I have a model in pytorch. The model can take any shape but lets assume this is the model
torch_model = Sequential(
Flatten(),
Linear(28 * 28, 256),
Dropout(.4),
ReLU(),
BatchNorm1d(256),
ReLU(),
Linear(256, 128),
Dropout(.4),
ReLU(),
BatchNorm1d(128),
ReLU(),
Linear(128, 10),
Softmax()
)
I am using SGD optimizer, I want to set the gradient for each of the layers so the SGD algorithm will move the parameters in the direction I want.
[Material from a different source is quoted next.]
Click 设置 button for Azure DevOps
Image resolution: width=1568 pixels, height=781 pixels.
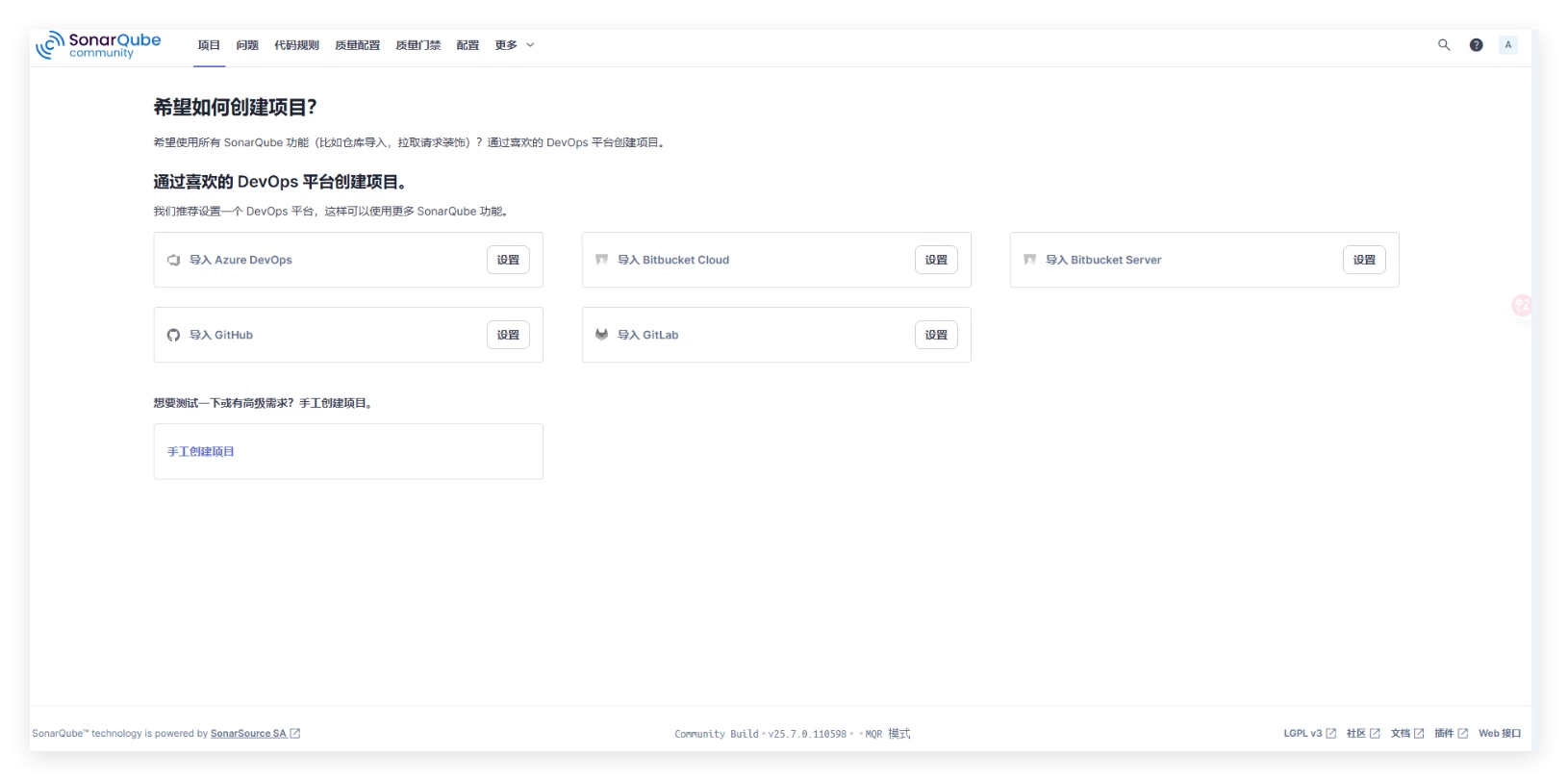pos(508,260)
Lets say I want all the gradients for all the layers to be ones (torch.ones_like(gradient_shape)
) how can I do this?
Thanks?
In PyTorch, with a model defined as yours above, you can iterate over the layers like this:
for layer in list(torch_model.modules())[1:]:
print(layer)
You have to add the [1:]
since the first module returned is the sequential module itself. In any layer, you can access the weights with layer.weight
. However, it is important to remember that some layers, like Flatten and Dropout, don't have weights. A way to check, and then add 1 to each weight would be:
for layer in list(torch_model.modules())[1:]:
if hasattr(layer, 'weight'):
with torch.no_grad():
for i in range(layer.weight.shape[0]):
layer.weight[i] = layer.weight[i] + 1
I tested the above on your model and it does add 1 to every weight. Worth noting that it won't work without torch.no_grad()
as you don't want pytorch tracking the changes.